■ **EXCERPT TO READ**:
Last week’s penultimate round of trade negotiations between the EU and UK broke up without any progress or apparent basis for future progress on aligning future trade interests when the UK exits the Brexit transition arrangement at the end of this year.

What was striking was that both chief negotiators, David Frost for the UK and Michel Barnier for the EU, appeared to be in a race to brief the media on just how much they disagreed and apportion blame to each other for failure to make progress.

This will have been of interest to political observers and adjudication on who was right and wrong is largely shaped by views on the principle of Brexit itself.

However, it was made very relevant for farmers this week in the announcement of UK tariff policy on goods that will take effect from 1 January 2021 in the event that no alternative deal is concluded with the EU.

Reversal of UK policy

The UK policy will be effectively adopting WTO tariffs for agricultural produce and cars, with the euro rates converted to sterling at an exchange rate based on the average of the past five years.

This is a reversal of the policy indicated by the previous government ahead of the original departure date of 31 March 2019. Then, the UK policy for agricultural imports was to create a tariff-free quota of 230,000t for beef, available to all countries in the world, plus a reduction of WTO tariffs on beef and poultry by half, pork products at 10% to 20% of EU levels, and import tariffs removed across a range of dairy produce.

This exposed UK farmers to competition from the lowest-cost beef producers in the world – the South American countries where cattle prices are on average €1.50/kg lower than UK equivalent prices at present.

Disaster for Irish exports to UK

This move will protect the value of the UK market for UK farmers but it will torpedo Irish exports to the UK of cheddar, poultry, pigmeat and beef where the UK accounts for half the market or more.

There may be scope to develop alternative markets for dairy, pigmeat and poultry because Irish prices are competitive at a global level.

This move will torpedo Irish exports to the UK of cheddar, poultry, pigmeat and beef

However, there is no alternative for the 250,000t of Irish beef exports to the UK which this week’s proposals would add a tariff cost of £2.53/kg plus 12% of the product value on entry to the UK from Ireland.

That would double the cost of some lower value boneless beef exported from Ireland to the EU on a daily basis.

■ **WHAT TO DO**:
1. Rewrite the Brexit trade article's passage starting with "Last week’s penultimate" and going on through "with the EU.", putting "lead negotiators" wherever "chief negotiators" appears.
2. Name every product that the Brexit trade article says the move will torpedo as an Irish export to the UK.

■ **MATERIAL SUPPLIED**:
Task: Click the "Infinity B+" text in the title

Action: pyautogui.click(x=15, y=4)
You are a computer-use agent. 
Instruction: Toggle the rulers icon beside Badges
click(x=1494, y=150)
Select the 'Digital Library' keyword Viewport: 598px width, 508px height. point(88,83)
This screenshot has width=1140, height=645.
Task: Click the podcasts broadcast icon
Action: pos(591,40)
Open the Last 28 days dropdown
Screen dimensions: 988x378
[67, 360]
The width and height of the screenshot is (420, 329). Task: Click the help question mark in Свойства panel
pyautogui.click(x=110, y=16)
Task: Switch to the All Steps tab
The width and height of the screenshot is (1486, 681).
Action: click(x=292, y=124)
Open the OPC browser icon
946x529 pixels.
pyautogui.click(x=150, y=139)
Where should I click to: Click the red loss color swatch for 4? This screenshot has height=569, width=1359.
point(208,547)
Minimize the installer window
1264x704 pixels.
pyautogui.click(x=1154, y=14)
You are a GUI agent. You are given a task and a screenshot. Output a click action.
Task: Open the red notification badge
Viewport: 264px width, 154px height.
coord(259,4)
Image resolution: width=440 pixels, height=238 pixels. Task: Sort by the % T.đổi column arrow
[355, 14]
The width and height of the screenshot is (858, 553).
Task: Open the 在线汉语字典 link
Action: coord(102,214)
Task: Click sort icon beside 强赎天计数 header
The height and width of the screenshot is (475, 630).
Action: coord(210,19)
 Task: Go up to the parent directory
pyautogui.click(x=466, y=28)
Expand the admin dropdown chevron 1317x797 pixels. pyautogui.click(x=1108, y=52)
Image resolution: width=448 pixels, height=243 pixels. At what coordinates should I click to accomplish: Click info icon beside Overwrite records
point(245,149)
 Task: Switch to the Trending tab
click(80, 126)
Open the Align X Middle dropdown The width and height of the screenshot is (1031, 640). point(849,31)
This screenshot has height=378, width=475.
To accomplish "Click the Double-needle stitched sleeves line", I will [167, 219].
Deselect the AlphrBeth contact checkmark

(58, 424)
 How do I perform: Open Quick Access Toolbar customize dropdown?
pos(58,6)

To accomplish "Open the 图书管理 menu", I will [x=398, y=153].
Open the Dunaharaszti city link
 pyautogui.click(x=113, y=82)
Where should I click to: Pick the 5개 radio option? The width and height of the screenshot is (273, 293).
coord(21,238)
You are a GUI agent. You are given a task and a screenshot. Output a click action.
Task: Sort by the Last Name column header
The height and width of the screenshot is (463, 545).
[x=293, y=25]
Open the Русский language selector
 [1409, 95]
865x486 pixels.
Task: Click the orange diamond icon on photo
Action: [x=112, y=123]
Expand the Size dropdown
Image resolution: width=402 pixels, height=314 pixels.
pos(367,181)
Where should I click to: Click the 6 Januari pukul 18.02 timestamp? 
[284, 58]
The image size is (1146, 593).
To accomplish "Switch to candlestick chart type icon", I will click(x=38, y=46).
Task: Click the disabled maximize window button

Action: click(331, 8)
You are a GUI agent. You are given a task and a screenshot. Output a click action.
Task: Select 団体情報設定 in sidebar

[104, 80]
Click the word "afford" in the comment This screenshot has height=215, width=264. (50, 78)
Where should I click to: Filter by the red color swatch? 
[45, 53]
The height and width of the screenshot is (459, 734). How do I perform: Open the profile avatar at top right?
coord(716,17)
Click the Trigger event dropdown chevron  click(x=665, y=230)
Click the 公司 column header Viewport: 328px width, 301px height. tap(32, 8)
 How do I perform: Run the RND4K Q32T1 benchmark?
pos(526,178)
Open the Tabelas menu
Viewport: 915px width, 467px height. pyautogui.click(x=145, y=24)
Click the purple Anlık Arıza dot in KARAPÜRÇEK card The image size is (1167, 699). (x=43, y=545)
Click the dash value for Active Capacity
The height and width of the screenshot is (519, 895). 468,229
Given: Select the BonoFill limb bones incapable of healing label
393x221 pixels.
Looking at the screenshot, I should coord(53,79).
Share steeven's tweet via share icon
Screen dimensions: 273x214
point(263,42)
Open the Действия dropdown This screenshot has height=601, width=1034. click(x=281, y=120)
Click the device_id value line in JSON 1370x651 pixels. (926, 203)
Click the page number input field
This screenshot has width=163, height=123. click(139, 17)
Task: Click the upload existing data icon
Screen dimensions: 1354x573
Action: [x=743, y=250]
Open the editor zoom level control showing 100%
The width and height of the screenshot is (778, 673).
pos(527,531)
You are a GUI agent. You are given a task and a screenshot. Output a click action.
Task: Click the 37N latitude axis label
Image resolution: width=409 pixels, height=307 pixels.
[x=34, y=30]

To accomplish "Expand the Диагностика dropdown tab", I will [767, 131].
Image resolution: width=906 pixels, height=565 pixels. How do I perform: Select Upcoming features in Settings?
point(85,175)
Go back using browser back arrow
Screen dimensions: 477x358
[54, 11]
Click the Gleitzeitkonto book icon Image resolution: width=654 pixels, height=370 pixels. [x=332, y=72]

■ **REPLIES**:
1.
Last week’s penultimate round of trade negotiations between the EU and UK broke up without any progress or apparent basis for future progress on aligning future trade interests when the UK exits the Brexit transition arrangement at the end of this year.

What was striking was that both lead negotiators, David Frost for the UK and Michel Barnier for the EU, appeared to be in a race to brief the media on just how much they disagreed and apportion blame to each other for failure to make progress.

This will have been of interest to political observers and adjudication on who was right and wrong is largely shaped by views on the principle of Brexit itself.

However, it was made very relevant for farmers this week in the announcement of UK tariff policy on goods that will take effect from 1 January 2021 in the event that no alternative deal is concluded with the EU.

2. Cheddar, poultry, pigmeat, beef